Uległość? Dominacja? To dopiero początek drogi...
Niszo, ja się zgadzam w milionie % i podpisuję się od tym co napisałaś.
Dodatkowo dodam od siebie że tak się nie da."niewolnica '' która żyje w takim układzie jak oopisałaś, czyloli pare razy w tygodniu nie jest NIEWOLNICĄ !!!!!!! A tym bardziej Kajiraaaaaaaaa!!!!!!!!!!!!!!!!!!!!!!!!!
Aaaaaaaaaaaaaaaaaa takie coś to do wylewyu krwi doprowadza
Offline
No więc mnie tylko o to chodzi, że niewolnictwo to jedno a uległość (nawet w wymiarze 24/7) to coś moim zdaniem zupełnie innego.
Lindsey a wspomniałaś coś o kajirze jedzącej w innym pomieszczeniu niż jej rodzina.
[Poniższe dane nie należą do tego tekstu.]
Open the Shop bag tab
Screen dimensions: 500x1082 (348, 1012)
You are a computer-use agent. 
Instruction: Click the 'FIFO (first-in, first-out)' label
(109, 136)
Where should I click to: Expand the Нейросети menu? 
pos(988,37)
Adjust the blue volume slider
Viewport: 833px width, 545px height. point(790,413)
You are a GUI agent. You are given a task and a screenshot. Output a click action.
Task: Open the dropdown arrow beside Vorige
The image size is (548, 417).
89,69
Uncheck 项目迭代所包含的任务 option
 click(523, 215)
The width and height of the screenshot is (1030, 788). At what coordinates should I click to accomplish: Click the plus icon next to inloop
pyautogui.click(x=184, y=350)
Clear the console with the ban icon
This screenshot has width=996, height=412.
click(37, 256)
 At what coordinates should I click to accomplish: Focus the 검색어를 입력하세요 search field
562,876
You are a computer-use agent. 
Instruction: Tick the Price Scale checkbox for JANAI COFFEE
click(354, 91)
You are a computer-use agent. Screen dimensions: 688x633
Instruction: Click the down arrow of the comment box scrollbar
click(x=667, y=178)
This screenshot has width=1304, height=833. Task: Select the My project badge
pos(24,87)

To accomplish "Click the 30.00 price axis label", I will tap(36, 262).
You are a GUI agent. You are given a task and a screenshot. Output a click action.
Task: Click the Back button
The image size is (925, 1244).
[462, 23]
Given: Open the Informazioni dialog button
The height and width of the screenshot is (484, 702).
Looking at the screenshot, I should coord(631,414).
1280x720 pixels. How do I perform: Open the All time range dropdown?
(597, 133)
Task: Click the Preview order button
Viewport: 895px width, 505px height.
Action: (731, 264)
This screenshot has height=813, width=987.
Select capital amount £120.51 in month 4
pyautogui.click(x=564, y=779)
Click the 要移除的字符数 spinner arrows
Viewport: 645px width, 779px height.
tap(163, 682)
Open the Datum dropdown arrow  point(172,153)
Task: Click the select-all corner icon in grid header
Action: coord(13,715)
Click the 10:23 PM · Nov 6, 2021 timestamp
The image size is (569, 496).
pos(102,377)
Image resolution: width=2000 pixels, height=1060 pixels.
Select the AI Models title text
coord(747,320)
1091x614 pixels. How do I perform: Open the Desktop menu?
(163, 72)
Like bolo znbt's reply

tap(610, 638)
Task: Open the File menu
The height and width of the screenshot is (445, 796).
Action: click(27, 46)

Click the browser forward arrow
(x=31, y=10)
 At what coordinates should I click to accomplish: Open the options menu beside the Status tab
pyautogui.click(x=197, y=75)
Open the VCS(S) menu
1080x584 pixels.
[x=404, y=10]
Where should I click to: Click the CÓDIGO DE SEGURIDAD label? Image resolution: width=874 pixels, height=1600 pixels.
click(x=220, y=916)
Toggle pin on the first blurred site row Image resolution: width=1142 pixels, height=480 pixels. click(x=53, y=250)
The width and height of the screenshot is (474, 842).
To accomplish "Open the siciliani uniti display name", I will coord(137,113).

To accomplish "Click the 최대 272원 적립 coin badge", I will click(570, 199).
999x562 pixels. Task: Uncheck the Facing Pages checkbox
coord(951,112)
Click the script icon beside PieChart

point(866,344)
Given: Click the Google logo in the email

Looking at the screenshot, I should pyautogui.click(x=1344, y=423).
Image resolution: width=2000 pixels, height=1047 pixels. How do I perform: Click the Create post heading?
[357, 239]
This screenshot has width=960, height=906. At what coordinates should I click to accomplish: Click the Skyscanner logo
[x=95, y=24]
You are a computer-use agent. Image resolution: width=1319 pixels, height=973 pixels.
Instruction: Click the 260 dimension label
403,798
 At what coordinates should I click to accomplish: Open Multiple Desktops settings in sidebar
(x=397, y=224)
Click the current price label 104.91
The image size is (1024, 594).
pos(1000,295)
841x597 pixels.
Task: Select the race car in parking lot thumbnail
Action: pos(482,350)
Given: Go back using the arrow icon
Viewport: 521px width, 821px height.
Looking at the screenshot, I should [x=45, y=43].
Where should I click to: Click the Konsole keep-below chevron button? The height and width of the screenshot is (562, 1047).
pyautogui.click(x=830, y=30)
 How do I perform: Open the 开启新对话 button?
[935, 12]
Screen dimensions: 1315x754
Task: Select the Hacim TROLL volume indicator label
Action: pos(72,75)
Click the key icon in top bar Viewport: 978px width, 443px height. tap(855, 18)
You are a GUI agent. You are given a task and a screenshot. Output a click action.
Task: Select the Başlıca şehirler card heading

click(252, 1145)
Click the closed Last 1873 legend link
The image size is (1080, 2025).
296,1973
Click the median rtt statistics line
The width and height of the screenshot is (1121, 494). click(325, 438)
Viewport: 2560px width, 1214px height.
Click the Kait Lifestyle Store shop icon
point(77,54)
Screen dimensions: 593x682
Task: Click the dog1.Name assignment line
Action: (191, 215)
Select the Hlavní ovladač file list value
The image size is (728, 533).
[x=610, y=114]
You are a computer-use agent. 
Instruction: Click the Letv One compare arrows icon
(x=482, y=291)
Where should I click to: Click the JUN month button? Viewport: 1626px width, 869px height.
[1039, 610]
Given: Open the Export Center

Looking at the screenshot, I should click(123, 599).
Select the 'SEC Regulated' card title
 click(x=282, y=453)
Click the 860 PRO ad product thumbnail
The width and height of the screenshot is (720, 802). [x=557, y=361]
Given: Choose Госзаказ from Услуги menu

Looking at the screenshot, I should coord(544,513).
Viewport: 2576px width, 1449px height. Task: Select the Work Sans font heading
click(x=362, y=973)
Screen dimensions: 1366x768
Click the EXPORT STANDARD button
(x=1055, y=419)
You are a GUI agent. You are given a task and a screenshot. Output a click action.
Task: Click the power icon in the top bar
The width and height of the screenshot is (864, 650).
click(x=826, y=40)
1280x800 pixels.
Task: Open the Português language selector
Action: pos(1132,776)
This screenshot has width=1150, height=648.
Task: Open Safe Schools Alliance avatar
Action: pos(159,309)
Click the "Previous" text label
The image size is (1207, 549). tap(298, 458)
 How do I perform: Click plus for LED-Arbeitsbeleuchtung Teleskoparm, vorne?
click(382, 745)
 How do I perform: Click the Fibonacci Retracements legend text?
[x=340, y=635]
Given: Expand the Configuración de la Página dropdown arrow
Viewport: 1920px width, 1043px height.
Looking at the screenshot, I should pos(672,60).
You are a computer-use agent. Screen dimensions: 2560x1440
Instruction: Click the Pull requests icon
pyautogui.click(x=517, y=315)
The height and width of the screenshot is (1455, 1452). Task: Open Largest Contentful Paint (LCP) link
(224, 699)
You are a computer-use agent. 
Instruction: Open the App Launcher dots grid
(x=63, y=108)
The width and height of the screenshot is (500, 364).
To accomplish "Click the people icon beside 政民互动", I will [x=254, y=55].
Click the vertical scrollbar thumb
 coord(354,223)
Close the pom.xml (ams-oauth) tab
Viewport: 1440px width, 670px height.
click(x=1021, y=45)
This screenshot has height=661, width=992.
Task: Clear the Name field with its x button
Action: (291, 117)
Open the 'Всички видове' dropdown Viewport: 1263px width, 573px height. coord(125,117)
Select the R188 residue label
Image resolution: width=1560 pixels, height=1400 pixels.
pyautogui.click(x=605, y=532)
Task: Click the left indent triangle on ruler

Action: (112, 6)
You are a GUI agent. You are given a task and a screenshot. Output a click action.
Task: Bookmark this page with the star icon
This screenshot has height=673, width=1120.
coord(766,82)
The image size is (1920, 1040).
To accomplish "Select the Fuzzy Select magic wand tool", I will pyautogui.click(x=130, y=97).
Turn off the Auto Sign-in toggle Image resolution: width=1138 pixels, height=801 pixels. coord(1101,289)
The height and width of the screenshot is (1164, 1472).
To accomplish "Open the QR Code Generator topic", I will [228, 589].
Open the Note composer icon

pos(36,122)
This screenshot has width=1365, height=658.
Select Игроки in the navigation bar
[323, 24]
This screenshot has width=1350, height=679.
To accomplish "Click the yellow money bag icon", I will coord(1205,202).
Dlaczego tak?
Offline
Tak bo to jest zupełnie co innego.
Tak, jadła w innym pomieszczeniu(oczywiście nie zawsze!) a jeśli już to dlatego że np: rozzłościła Właściciela i nie chciała byc przez niego oglądana.
Lub gdy popełniła jakieś wykroczenie, a posiłek jest dla niej ważnym elementem scalającym rodzine- forma psychicznej kary.
Offline
Niszo, nadal nie rozumiesz, albo nie chcesz zrozumieć, jeżeli Pana bierze sobie uległą, która ma rodzinę, to automatycznie sam poniekąd ponosi "skutki" takiej decyzji-- chociażby w postaci braku spotkania z powodu choroby dziecka, to nie są roszczenia względem Pana, a zdarzenia losowe
W mojej relacji było tak, że Pan niejednokrotnie, zresztą na własne życzenie "służył" za taksówkę, bo trzeba było młodego zawieźć na pogotowie (średnio co 3 miesiące, mój młody odwalał takie akcje), i to była Dobra Wola Pana, a nie mus, czy roszczenie względem Niego, Po za tym Ty opierasz się tylko i wyłącznie na spędzaniu czasu z Panem...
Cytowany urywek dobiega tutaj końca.